Expert Insight: Ali Hajimohamadi

The biggest mistake I see in Web3 product teams is treating infrastructure choices as permanent architecture decisions too early. In practice, your first stack should be built for clarity and replacement, not for theoretical perfection.

A strong approach is to split your stack into three layers:

  • Core layer: contracts, wallet flows, and transaction execution
  • Acceleration layer: managed RPCs, indexing, relayers, and monitoring
  • Replacement layer: abstractions that let you swap providers later

This gives you speed now without locking your whole product into one vendor or one chain design.

If you are early-stage, do not run your own nodes unless node performance is your product advantage. Use managed infrastructure, but keep your data access and execution logic abstracted in your backend or service layer. That way, when traffic grows, you can add fallback RPCs, custom indexers, or chain-specific optimizations without rebuilding the app.

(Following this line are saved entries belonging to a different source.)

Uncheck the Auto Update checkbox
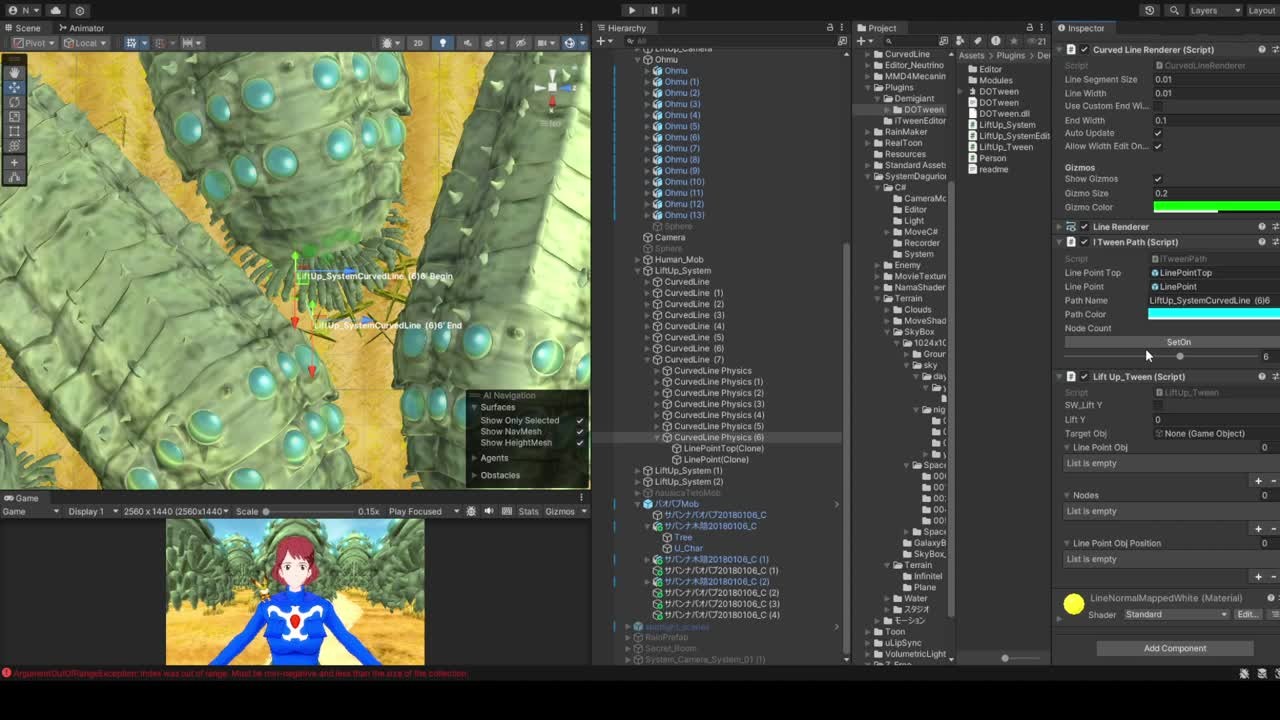This screenshot has width=1280, height=720. 1158,133
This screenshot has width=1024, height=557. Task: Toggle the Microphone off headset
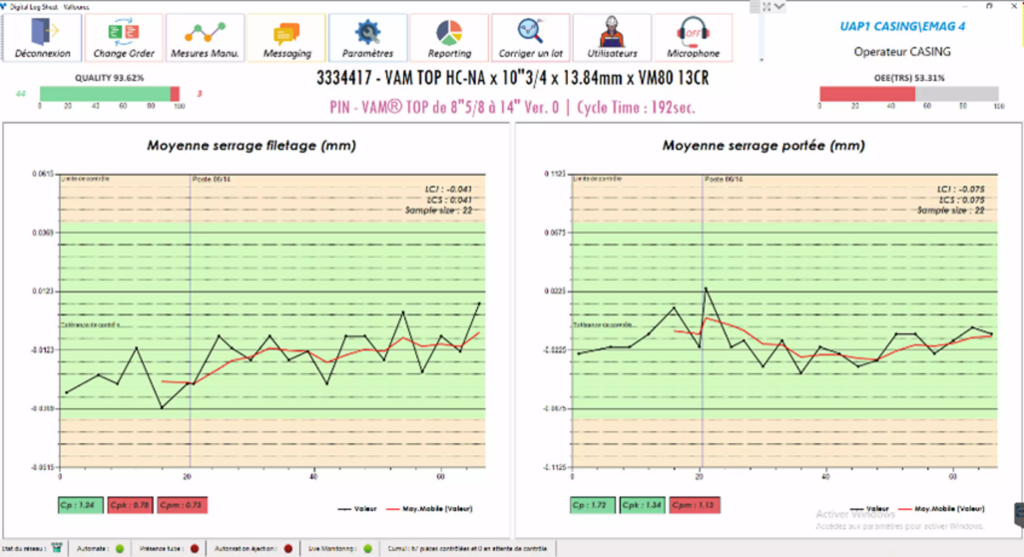(x=693, y=38)
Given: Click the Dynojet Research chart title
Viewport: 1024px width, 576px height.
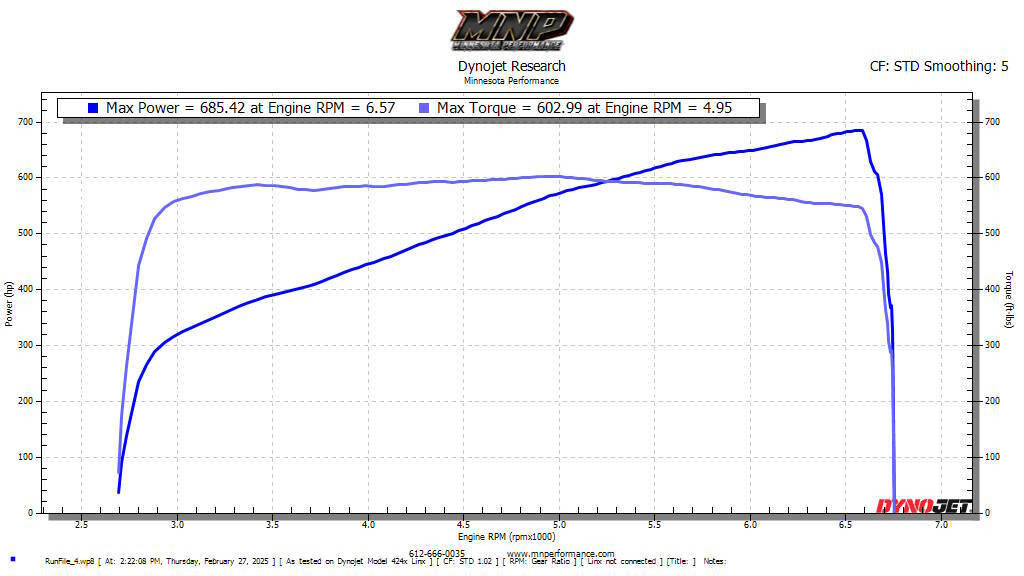Looking at the screenshot, I should click(x=511, y=67).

The right balance between speed and scalability is not choosing cheap tools or complex tools. It is choosing a stack where the first version ships fast, and the second version does not require a rewrite.

Final Thoughts

  • Hardhat and Foundry are the core contract toolchains most teams should evaluate first.
  • Alchemy and Infura reduce node management work, but provider redundancy matters for production.
  • The Graph becomes valuable when your app needs scalable blockchain reads and better frontend performance.
  • Tenderly, Slither, and security workflows should be part of shipping, not an afterthought.
  • Gelato and Chainlink are useful when your product needs automation, relaying, or off-chain data.
  • The best Web3 infrastructure stack is not the biggest one. It is the one that matches your product stage and team skill set.
  • Build for replacement, not just for launch. That is how you move fast without creating long-term technical debt.